### [Exercises to complete]
- A) In the lecture announcement, where is BB&T Corp. headquartered?
- B) Please reproduce the lecture announcement word for word, from "Banking executive will" up to and including "Student Learning Center.".
─── Provided text
Banking executive will deliver ILA lecture
John A. Allison, chairman and CEO of BB&T Corp., will present
an executive lecture titled, “Leadership and Values,”
at 3:30 p.m. Sept. 21 in room 101 of the Student Learning Center.
Allison’s lecture, one in a series sponsored by UGA’s
Terry College of Business and its Institute for Leadership Advancement,
is open free to the public.
BB&T Corp., headquartered in Winston-Salem, N.C., is one
of the fastest growing banking companies in the Southeast, with
more than $97 billion in assets. Its bank subsidiaries operate
more than 1,400 branch offices in the Carolinas, Virginia, West
Virginia, Kentucky, Georgia, Maryland, Tennessee, Alabama, Indiana,
Florida and Washington, D.C.
The ILA’s Executive Leadership Speaker Series brings established,
well-known leaders from a variety of organizations to campus.
──────
─── Supplied information
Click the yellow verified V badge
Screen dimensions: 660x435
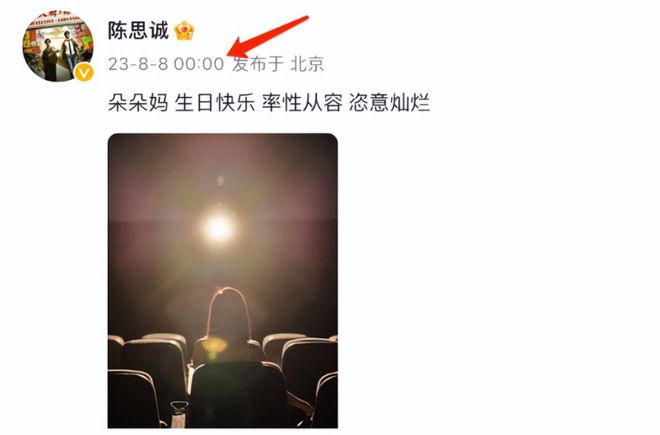point(84,73)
──────
### [Answers per task]
- A) Winston-Salem, N.C.

- B)
Banking executive will deliver ILA lecture
John A. Allison, chairman and CEO of BB&T Corp., will present
an executive lecture titled, “Leadership and Values,”
at 3:30 p.m. Sept. 21 in room 101 of the Student Learning Center.